[Data to examine]
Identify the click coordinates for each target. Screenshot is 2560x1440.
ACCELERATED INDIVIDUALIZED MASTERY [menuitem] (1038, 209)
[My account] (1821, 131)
[/Data to examine]
[Data to examine]
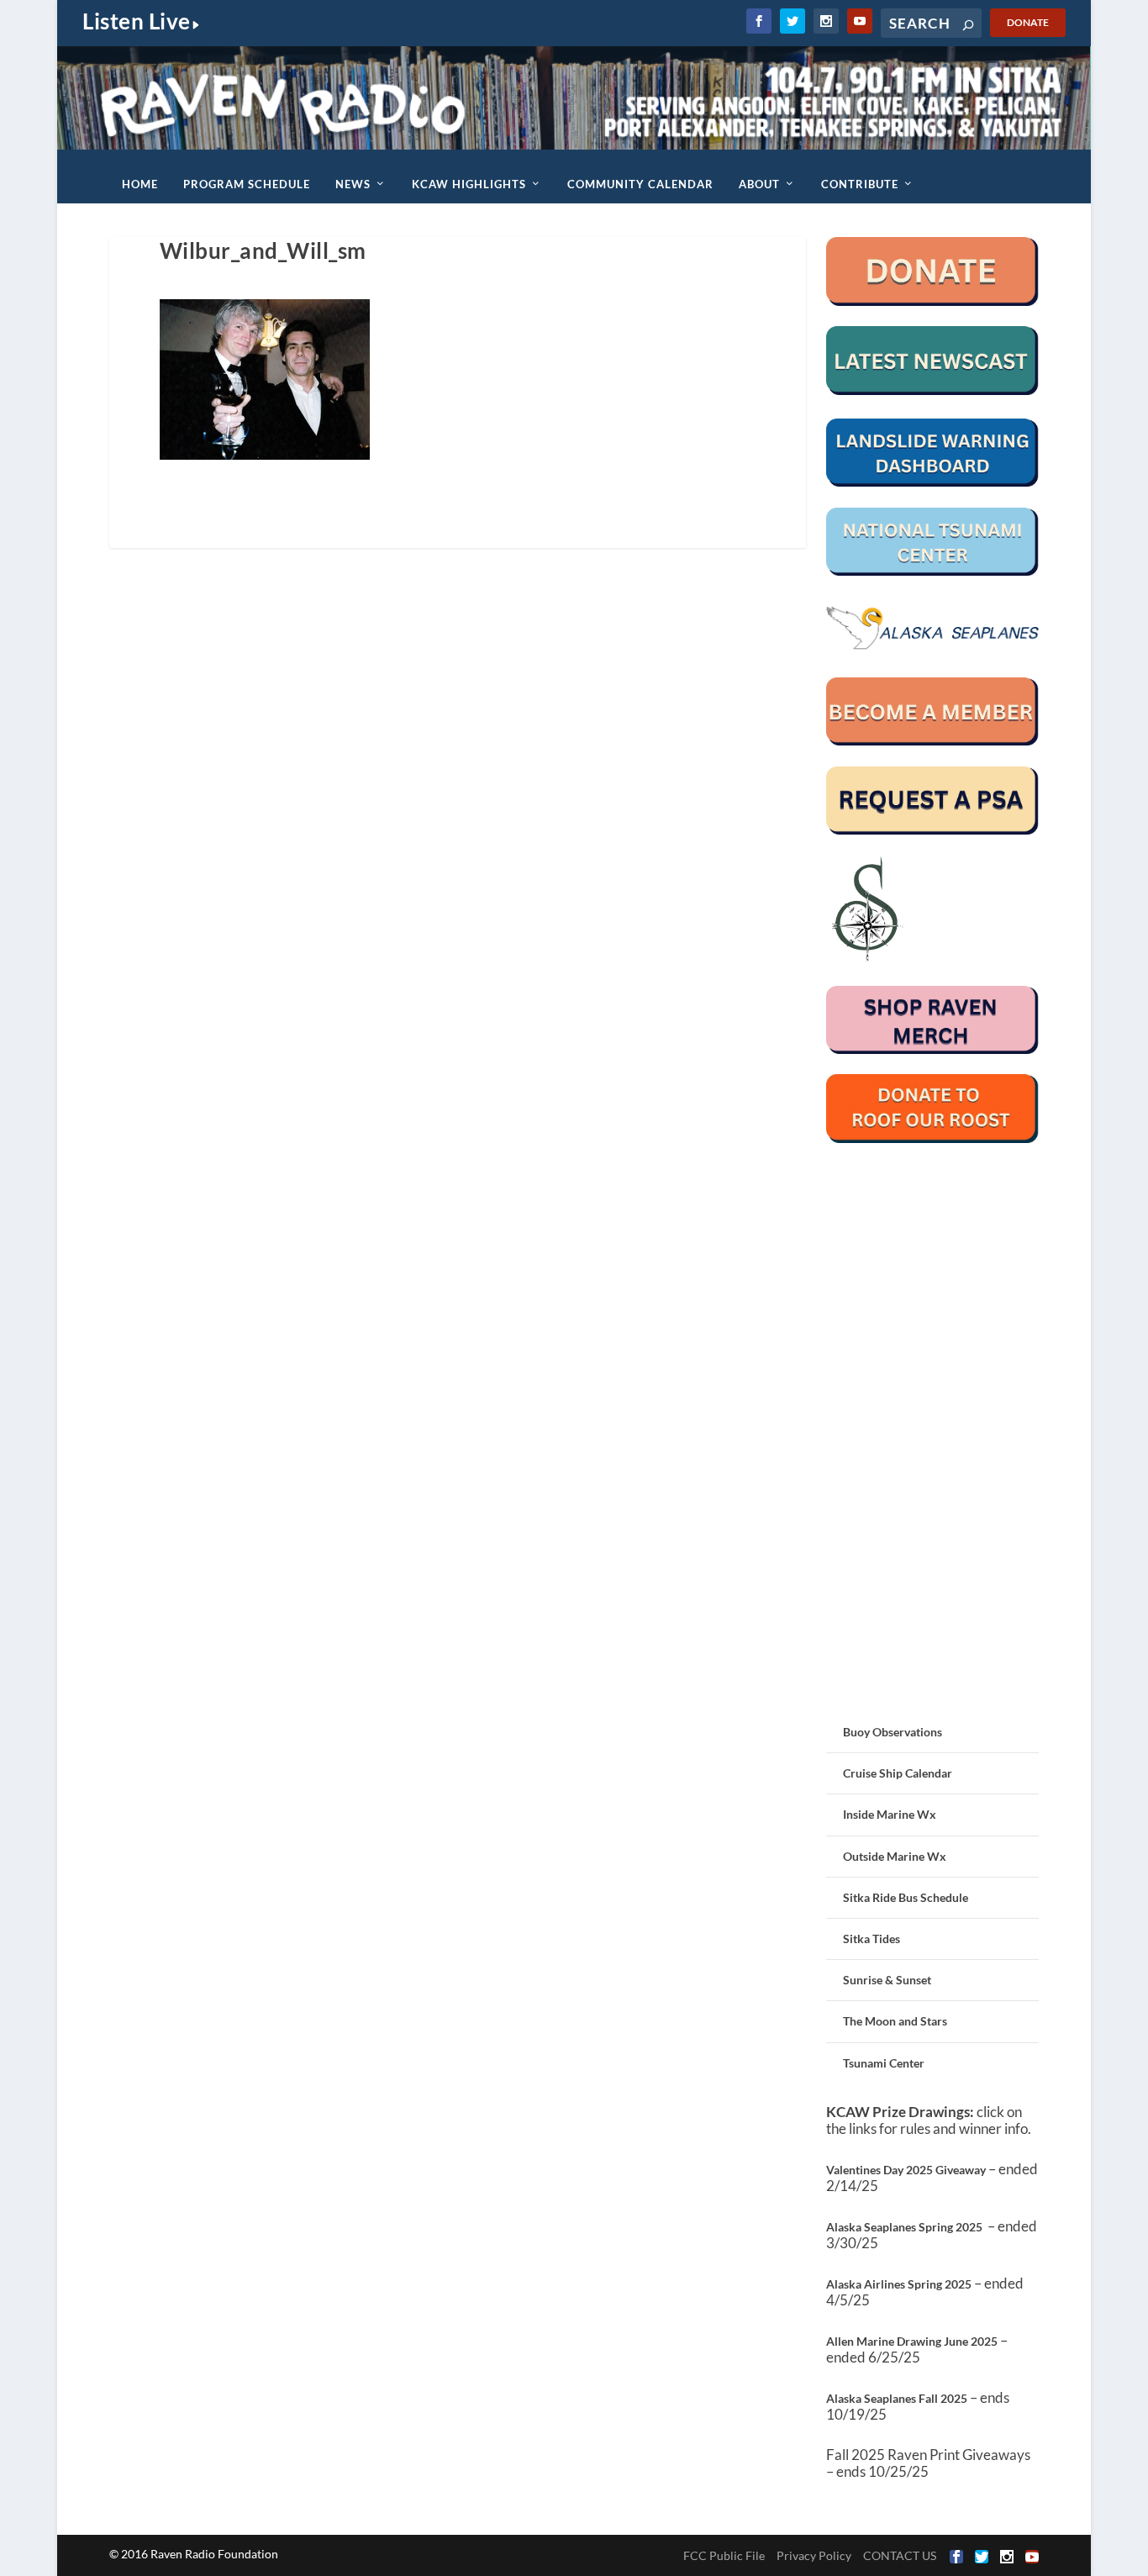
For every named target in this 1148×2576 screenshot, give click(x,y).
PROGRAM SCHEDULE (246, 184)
[/Data to examine]
→ Exercise description: Would you please write out, exactly and with no other lines, the stretch of the listing above from the line containing "ACCELERATED INDIVIDUALIZED MASTERY" through the line containing "[My account] (1821, 131)"?

→ Result:
ACCELERATED INDIVIDUALIZED MASTERY [menuitem] (1038, 209)
[My account] (1821, 131)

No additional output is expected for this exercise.